Tasks to carry out:
[A] From the news report on Indonesia's forest moratorium, return the passage that begins at the words "The institutions were" and stops after "program, Mubariq said.".
[B] In the news report on Indonesia's forest moratorium, which presidential decree regulated the moratorium?
[C] Rewrite more briefly the paragraph of the news report on Indonesia's forest moratorium that begins "Mubariq said the government and oil palm plantation enterprises".
======== Supplied text
Jakarta (ANTARA News) - The Reducing Emission from Deforestation and Forest Degradation (REDD+) National Strategy Working Unit urged the Indonesia Government to extend the forest moratorium that will expire in May 2013.

"We recommend the moratorium to be extended one or two more years as the government is not ready to institutionalize the permit and management for forest utilization," Spokesperson of REDD+ Working Unit Mubariq said on a discussion on forest moratorium here Tuesday.

The forest moratorium was regulated in the President Decree no.10/2011 suspending the concession of primary forest and peat land for two year period.

The moratorium was aimed to evaluate the economic growth and its implication towards the natural resource in Indonesia and it would expire in May 2013.

Mubariq said there were overlapping coordination in 15 state institutions regarding the concession.

The institutions were considered to have different maps of forest concession. Thus, the extension on moratorium would be used to organize the management and the legal issues towards the concession.

Moreover, the period would be used to finish the mapping in 11 prioritized provinces in the REDD+ program, Mubariq said.

Mubariq said the government and oil palm plantation enterprises would not be handicapped by the moratorium extension as it would not hamper the economic growth of the oil palm and mining sectors.

"There have been more than enough, or even to many permits on active mining. In the other hand, there is four hectares of new oil palm plantation that would not be fully planted until the next 10 year. So, there is no reason that the moratorium extension would be economically disadvantageous," Mubariq said.
================
======== Material shown
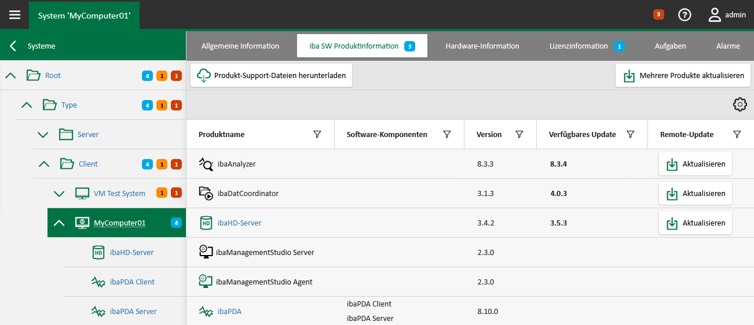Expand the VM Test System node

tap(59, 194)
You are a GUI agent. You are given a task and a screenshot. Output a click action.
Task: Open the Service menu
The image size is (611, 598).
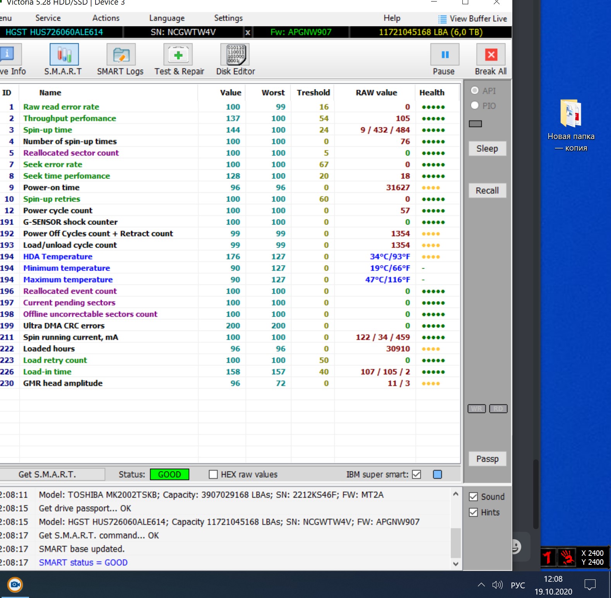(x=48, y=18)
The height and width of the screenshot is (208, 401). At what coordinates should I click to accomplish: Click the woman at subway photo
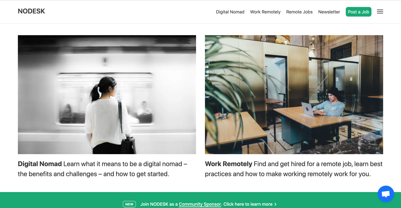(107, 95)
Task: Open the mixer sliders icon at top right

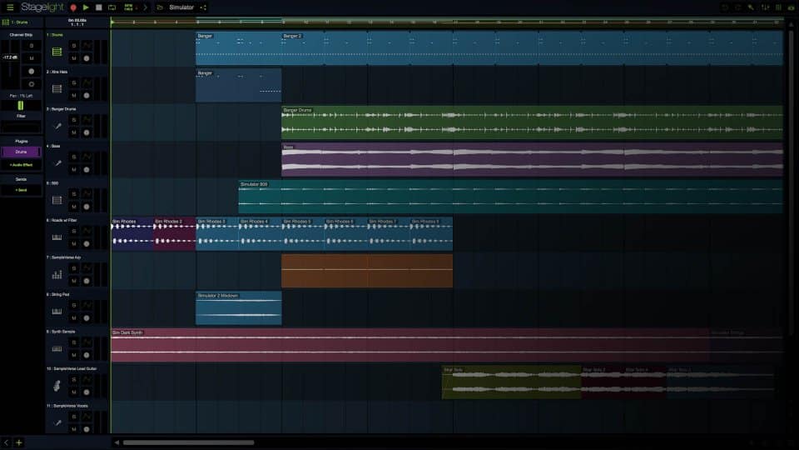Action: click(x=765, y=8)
================
Written answers:
[A]
The institutions were considered to have different maps of forest concession. Thus, the extension on moratorium would be used to organize the management and the legal issues towards the concession.

Moreover, the period would be used to finish the mapping in 11 prioritized provinces in the REDD+ program, Mubariq said.

[B] President Decree no.10/2011.

[C] Mubariq said extending the moratorium would not handicap the government or oil palm plantation enterprises because it would not hamper growth in the oil palm and mining sectors.